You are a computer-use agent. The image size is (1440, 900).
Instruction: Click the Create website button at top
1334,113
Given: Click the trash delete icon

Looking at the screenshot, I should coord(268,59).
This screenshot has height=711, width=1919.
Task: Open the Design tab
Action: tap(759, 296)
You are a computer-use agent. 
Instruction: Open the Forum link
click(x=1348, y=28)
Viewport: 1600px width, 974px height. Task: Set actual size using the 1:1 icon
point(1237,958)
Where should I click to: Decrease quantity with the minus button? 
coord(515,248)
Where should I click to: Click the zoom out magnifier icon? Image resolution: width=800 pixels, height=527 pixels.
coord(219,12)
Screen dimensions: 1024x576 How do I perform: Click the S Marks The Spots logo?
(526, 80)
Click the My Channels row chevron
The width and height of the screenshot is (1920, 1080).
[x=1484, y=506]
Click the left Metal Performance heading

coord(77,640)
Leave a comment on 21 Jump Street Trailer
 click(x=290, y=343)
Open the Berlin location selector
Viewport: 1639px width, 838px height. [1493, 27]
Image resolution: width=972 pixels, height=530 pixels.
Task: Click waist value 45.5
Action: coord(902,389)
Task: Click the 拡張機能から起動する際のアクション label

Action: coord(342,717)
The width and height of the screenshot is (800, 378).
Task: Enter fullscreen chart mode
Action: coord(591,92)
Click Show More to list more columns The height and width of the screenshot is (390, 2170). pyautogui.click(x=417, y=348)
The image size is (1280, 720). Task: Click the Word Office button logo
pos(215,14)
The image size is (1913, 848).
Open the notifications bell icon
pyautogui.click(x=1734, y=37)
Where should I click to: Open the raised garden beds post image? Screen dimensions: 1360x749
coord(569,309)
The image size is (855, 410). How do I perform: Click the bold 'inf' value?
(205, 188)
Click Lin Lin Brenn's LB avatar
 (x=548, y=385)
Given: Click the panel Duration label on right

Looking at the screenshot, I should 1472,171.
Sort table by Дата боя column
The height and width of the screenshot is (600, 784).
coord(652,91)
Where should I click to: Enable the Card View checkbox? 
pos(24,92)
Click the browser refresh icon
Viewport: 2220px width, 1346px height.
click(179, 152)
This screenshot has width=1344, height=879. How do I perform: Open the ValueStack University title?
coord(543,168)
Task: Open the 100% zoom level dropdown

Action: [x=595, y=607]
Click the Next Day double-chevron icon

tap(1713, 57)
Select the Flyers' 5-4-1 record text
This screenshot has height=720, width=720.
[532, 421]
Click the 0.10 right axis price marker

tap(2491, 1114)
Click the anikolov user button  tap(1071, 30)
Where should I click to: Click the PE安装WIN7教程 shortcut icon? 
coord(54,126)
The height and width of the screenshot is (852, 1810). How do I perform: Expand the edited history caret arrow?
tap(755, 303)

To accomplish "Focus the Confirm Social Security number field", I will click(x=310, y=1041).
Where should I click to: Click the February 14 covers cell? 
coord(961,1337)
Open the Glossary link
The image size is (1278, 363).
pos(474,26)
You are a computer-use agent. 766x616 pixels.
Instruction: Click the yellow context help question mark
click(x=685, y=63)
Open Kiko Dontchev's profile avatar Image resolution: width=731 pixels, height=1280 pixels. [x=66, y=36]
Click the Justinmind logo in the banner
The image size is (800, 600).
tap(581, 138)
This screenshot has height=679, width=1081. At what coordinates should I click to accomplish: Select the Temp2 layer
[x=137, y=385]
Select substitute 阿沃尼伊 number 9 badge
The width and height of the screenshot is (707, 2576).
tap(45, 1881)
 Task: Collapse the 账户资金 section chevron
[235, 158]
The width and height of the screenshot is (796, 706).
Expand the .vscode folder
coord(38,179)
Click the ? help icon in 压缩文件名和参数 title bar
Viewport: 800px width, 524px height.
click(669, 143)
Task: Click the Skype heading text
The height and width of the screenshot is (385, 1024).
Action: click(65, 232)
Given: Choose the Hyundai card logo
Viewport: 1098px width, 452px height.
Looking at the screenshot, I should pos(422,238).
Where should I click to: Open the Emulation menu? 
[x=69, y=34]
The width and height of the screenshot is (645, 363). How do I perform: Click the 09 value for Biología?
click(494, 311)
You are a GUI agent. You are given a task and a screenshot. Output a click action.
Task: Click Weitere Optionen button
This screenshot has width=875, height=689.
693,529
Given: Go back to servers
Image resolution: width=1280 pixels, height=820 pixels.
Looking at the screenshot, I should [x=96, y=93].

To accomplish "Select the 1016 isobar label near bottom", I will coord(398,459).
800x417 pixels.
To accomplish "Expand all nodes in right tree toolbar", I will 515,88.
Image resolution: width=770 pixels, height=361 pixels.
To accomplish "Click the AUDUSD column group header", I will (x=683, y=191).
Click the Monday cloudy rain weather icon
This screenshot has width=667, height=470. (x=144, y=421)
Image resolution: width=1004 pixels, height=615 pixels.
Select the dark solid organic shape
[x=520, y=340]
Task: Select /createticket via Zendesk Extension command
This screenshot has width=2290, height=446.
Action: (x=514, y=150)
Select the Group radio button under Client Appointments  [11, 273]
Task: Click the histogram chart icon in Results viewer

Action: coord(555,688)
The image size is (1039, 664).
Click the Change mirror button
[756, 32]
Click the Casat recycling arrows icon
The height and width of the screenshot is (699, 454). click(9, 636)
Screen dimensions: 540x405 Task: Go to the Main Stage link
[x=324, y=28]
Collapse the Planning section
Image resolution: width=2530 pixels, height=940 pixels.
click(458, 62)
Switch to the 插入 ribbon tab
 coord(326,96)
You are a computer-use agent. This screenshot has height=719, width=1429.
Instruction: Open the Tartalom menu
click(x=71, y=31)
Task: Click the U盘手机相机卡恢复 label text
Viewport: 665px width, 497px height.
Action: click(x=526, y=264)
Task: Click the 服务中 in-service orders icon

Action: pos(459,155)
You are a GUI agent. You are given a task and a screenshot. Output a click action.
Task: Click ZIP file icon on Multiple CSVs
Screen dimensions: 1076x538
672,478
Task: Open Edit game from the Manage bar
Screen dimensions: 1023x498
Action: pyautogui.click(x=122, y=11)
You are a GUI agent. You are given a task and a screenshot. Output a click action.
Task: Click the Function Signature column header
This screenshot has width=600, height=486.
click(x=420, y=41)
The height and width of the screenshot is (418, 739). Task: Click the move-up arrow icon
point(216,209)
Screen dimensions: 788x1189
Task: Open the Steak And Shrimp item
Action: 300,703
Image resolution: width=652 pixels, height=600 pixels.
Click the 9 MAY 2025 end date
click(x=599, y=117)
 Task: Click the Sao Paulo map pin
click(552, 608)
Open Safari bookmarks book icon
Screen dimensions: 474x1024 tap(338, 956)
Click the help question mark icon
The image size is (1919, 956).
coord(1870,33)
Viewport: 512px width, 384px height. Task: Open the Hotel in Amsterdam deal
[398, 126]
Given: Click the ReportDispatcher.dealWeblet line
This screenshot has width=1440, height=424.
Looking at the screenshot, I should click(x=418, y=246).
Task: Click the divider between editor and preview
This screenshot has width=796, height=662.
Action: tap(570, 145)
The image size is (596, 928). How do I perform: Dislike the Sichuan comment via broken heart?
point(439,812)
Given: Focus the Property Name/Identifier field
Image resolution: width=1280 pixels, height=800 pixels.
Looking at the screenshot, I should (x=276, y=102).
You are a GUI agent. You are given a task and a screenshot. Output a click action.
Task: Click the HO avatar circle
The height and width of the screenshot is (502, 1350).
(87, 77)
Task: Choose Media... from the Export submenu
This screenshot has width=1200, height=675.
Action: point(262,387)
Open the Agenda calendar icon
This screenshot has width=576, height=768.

* **TASK GOAL**
Write out the listing again, swapping every "Instruction" for "Command" and leaving everything else unchanged.

* **RESPONSE TO THE TASK**
You are a computer-use agent. The image size is (1440, 900).
Command: Click the Create website button at top
1334,113
Given: Click the trash delete icon

Looking at the screenshot, I should coord(268,59).
This screenshot has height=711, width=1919.
Task: Open the Design tab
Action: tap(759, 296)
You are a computer-use agent. 
Command: Open the Forum link
click(x=1348, y=28)
Viewport: 1600px width, 974px height. Task: Set actual size using the 1:1 icon
point(1237,958)
Where should I click to: Decrease quantity with the minus button? 
coord(515,248)
Where should I click to: Click the zoom out magnifier icon? Image resolution: width=800 pixels, height=527 pixels.
coord(219,12)
Screen dimensions: 1024x576 How do I perform: Click the S Marks The Spots logo?
(526, 80)
Click the My Channels row chevron
The width and height of the screenshot is (1920, 1080).
[x=1484, y=506]
Click the left Metal Performance heading

coord(77,640)
Leave a comment on 21 Jump Street Trailer
 click(x=290, y=343)
Open the Berlin location selector
Viewport: 1639px width, 838px height. [1493, 27]
Image resolution: width=972 pixels, height=530 pixels.
Task: Click waist value 45.5
Action: coord(902,389)
Task: Click the 拡張機能から起動する際のアクション label

Action: coord(342,717)
The width and height of the screenshot is (800, 378).
Task: Enter fullscreen chart mode
Action: coord(591,92)
Click Show More to list more columns The height and width of the screenshot is (390, 2170). pyautogui.click(x=417, y=348)
The image size is (1280, 720). Task: Click the Word Office button logo
pos(215,14)
The image size is (1913, 848).
Open the notifications bell icon
pyautogui.click(x=1734, y=37)
Where should I click to: Open the raised garden beds post image? Screen dimensions: 1360x749
coord(569,309)
The image size is (855, 410). How do I perform: Click the bold 'inf' value?
(205, 188)
Click Lin Lin Brenn's LB avatar
 (x=548, y=385)
Given: Click the panel Duration label on right

Looking at the screenshot, I should 1472,171.
Sort table by Дата боя column
The height and width of the screenshot is (600, 784).
coord(652,91)
Where should I click to: Enable the Card View checkbox? 
pos(24,92)
Click the browser refresh icon
Viewport: 2220px width, 1346px height.
click(179, 152)
This screenshot has width=1344, height=879. How do I perform: Open the ValueStack University title?
coord(543,168)
Task: Open the 100% zoom level dropdown

Action: [x=595, y=607]
Click the Next Day double-chevron icon

tap(1713, 57)
Select the Flyers' 5-4-1 record text
This screenshot has height=720, width=720.
[532, 421]
Click the 0.10 right axis price marker

tap(2491, 1114)
Click the anikolov user button  tap(1071, 30)
Where should I click to: Click the PE安装WIN7教程 shortcut icon? 
coord(54,126)
The height and width of the screenshot is (852, 1810). How do I perform: Expand the edited history caret arrow?
tap(755, 303)

To accomplish "Focus the Confirm Social Security number field", I will click(x=310, y=1041).
Where should I click to: Click the February 14 covers cell? 
coord(961,1337)
Open the Glossary link
The image size is (1278, 363).
pos(474,26)
You are a computer-use agent. 766x616 pixels.
Command: Click the yellow context help question mark
click(x=685, y=63)
Open Kiko Dontchev's profile avatar Image resolution: width=731 pixels, height=1280 pixels. [x=66, y=36]
Click the Justinmind logo in the banner
The image size is (800, 600).
tap(581, 138)
This screenshot has height=679, width=1081. At what coordinates should I click to accomplish: Select the Temp2 layer
[x=137, y=385]
Select substitute 阿沃尼伊 number 9 badge
The width and height of the screenshot is (707, 2576).
tap(45, 1881)
 Task: Collapse the 账户资金 section chevron
[235, 158]
The width and height of the screenshot is (796, 706).
Expand the .vscode folder
coord(38,179)
Click the ? help icon in 压缩文件名和参数 title bar
Viewport: 800px width, 524px height.
click(669, 143)
Task: Click the Skype heading text
The height and width of the screenshot is (385, 1024).
Action: click(65, 232)
Given: Choose the Hyundai card logo
Viewport: 1098px width, 452px height.
Looking at the screenshot, I should pos(422,238).
Where should I click to: Open the Emulation menu? 
[x=69, y=34]
The width and height of the screenshot is (645, 363). How do I perform: Click the 09 value for Biología?
click(494, 311)
You are a GUI agent. You are given a task and a screenshot. Output a click action.
Task: Click Weitere Optionen button
This screenshot has width=875, height=689.
693,529
Given: Go back to servers
Image resolution: width=1280 pixels, height=820 pixels.
Looking at the screenshot, I should [x=96, y=93].

To accomplish "Select the 1016 isobar label near bottom", I will coord(398,459).
800x417 pixels.
To accomplish "Expand all nodes in right tree toolbar", I will 515,88.
Image resolution: width=770 pixels, height=361 pixels.
To accomplish "Click the AUDUSD column group header", I will (x=683, y=191).
Click the Monday cloudy rain weather icon
This screenshot has width=667, height=470. (x=144, y=421)
Image resolution: width=1004 pixels, height=615 pixels.
Select the dark solid organic shape
[x=520, y=340]
Task: Select /createticket via Zendesk Extension command
This screenshot has width=2290, height=446.
Action: (x=514, y=150)
Select the Group radio button under Client Appointments  [11, 273]
Task: Click the histogram chart icon in Results viewer

Action: coord(555,688)
The image size is (1039, 664).
Click the Change mirror button
[756, 32]
Click the Casat recycling arrows icon
The height and width of the screenshot is (699, 454). click(9, 636)
Screen dimensions: 540x405 Task: Go to the Main Stage link
[x=324, y=28]
Collapse the Planning section
Image resolution: width=2530 pixels, height=940 pixels.
click(458, 62)
Switch to the 插入 ribbon tab
 coord(326,96)
You are a computer-use agent. This screenshot has height=719, width=1429.
Command: Open the Tartalom menu
click(x=71, y=31)
Task: Click the U盘手机相机卡恢复 label text
Viewport: 665px width, 497px height.
Action: click(x=526, y=264)
Task: Click the 服务中 in-service orders icon

Action: pos(459,155)
You are a GUI agent. You are given a task and a screenshot. Output a click action.
Task: Click ZIP file icon on Multiple CSVs
Screen dimensions: 1076x538
672,478
Task: Open Edit game from the Manage bar
Screen dimensions: 1023x498
Action: pyautogui.click(x=122, y=11)
You are a GUI agent. You are given a task and a screenshot. Output a click action.
Task: Click the Function Signature column header
This screenshot has width=600, height=486.
click(x=420, y=41)
The height and width of the screenshot is (418, 739). Task: Click the move-up arrow icon
point(216,209)
Screen dimensions: 788x1189
Task: Open the Steak And Shrimp item
Action: 300,703
Image resolution: width=652 pixels, height=600 pixels.
Click the 9 MAY 2025 end date
click(x=599, y=117)
 Task: Click the Sao Paulo map pin
click(552, 608)
Open Safari bookmarks book icon
Screen dimensions: 474x1024 tap(338, 956)
Click the help question mark icon
The image size is (1919, 956).
coord(1870,33)
Viewport: 512px width, 384px height. Task: Open the Hotel in Amsterdam deal
[398, 126]
Given: Click the ReportDispatcher.dealWeblet line
This screenshot has width=1440, height=424.
Looking at the screenshot, I should click(x=418, y=246).
Task: Click the divider between editor and preview
This screenshot has width=796, height=662.
Action: tap(570, 145)
The image size is (596, 928). How do I perform: Dislike the Sichuan comment via broken heart?
point(439,812)
Given: Focus the Property Name/Identifier field
Image resolution: width=1280 pixels, height=800 pixels.
Looking at the screenshot, I should (x=276, y=102).
You are a GUI agent. You are given a task and a screenshot. Output a click action.
Task: Click the HO avatar circle
The height and width of the screenshot is (502, 1350).
(87, 77)
Task: Choose Media... from the Export submenu
This screenshot has width=1200, height=675.
Action: point(262,387)
Open the Agenda calendar icon
This screenshot has width=576, height=768.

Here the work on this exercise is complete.